The record for hitting the same number consecutively is held by a player from the Rio Casino in Las Vegas, where number 19 came up 7 times in a row. The chances of that happening are 1 in 3 billion.
Roulette’s Biggest Winners
The roulette numbers that players tend to be most interested in are winning numbers. After all, roulette is a game of chance that rewards winning bets with payouts of up to 17 times the stake.
One of the first big roulette winners was Charles Wells, known as “the man who broke the bank at Monte Carlo.” He did this by winning 23 out of 30 spins in 1891, earning a cool 2 million francs and causing the casino to run out of money.
Fast forward to 2008, and billionaire entrepreneur Mike Ashley wins more than $1.3 million from betting on the number 17 in European roulette at a casino in London.
But to date, the biggest winner in roulette has been Brazilian businessman Pedro Grendene Bartelle. In 2017, he raked in $3.5 million at the Hotel Conrad in Punta del Este in Uruguay when he bet $35,000 straight up on number 32.

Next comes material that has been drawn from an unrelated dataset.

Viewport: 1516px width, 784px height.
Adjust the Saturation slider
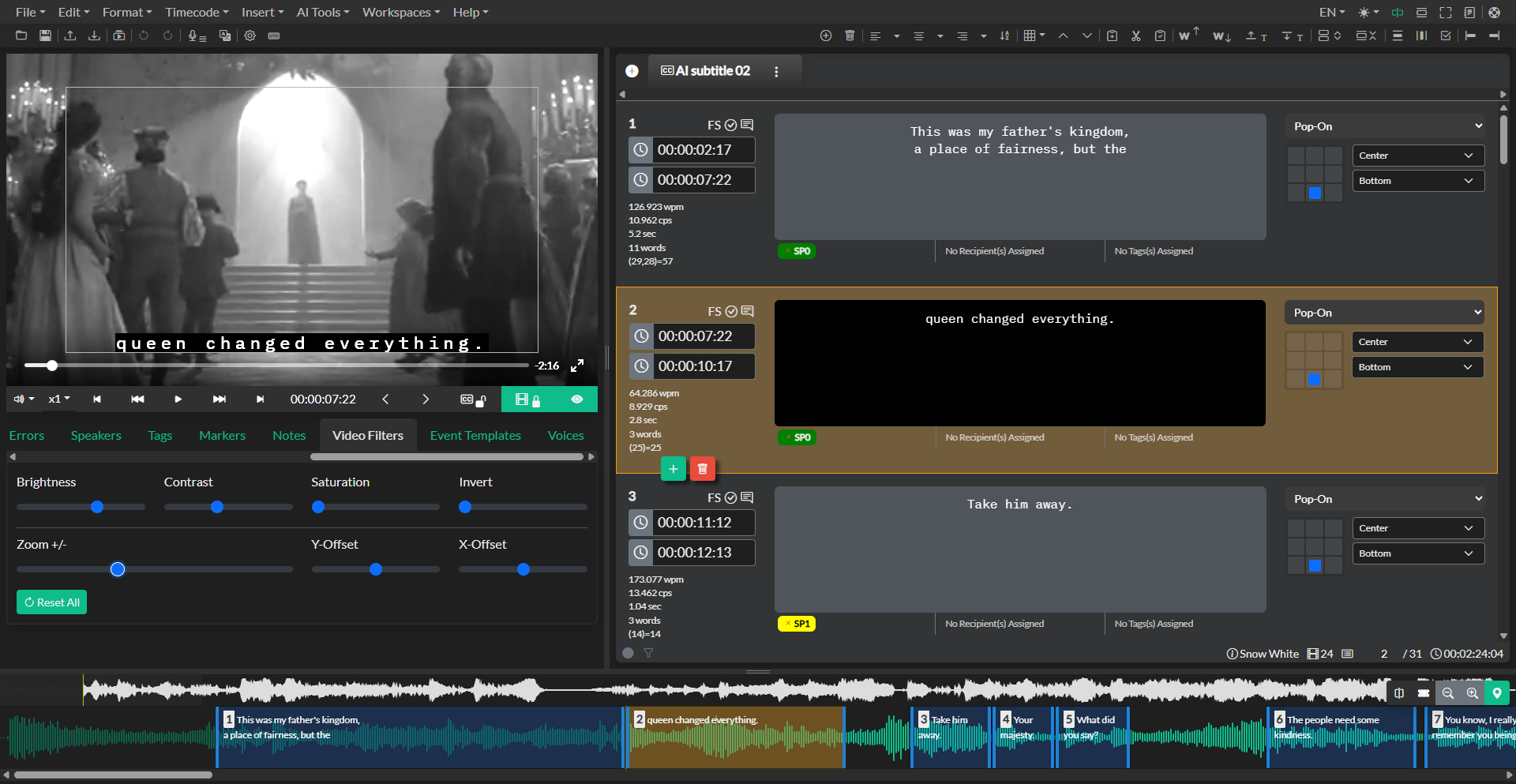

There Are No Patterns in Roulette
Many players refuse to accept that roulette is purely a game of chance. The outcome of each spin is totally random, so it’s impossible to come up with a foolproof winning strategy. The opposite belief — that there’s some kind of pattern in the game — is called “the gambler’s fallacy.”
The best example of this occurred at the Monte Carlo Casino on August 18, 1913, when the ball landed on black 26 times in a row. The likelihood of this happening is 1 in 66.6 million. Gamblers bet and lost millions betting against black at various points in the sequence because they argued it was red’s turn.

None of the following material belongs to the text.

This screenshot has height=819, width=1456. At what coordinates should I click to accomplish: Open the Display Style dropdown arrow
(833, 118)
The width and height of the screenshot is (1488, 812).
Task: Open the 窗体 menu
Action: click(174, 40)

Roulette has a collection of rules that players are expected to follow at the gaming table. For example, it’s considered good etiquette to buy and cash your chips between spins to avoid interrupting the game. Also, you should eat away from the table and place your chips carefully, not throw them down. Put your money on the table and don’t hand it directly to the dealer. When the dealer says “no more bets,” your bet is final.
Live Online Roulette Innovations
One of the cool facts about online casinos is that you can play roulette live. In fact, some of the biggest innovations in roulette have come from the live casino gaming scene. In Lightning Roulette, for instance, random multipliers are randomly assigned to the numbers, awarding up to 500 times the stake for winning straight-up bets.
In double-ball roulette, the dealer uses a special device to spin two balls around the wheel at the same time. As you can imagine, this shakes up the outcomes considerably. Of course, there are also live casino versions of European, American, and French roulette. All of these games are streamed live from state-of-the-art casino studios. Players join via a mobile-friendly gaming interface, and any number of players can participate in these games at the same time.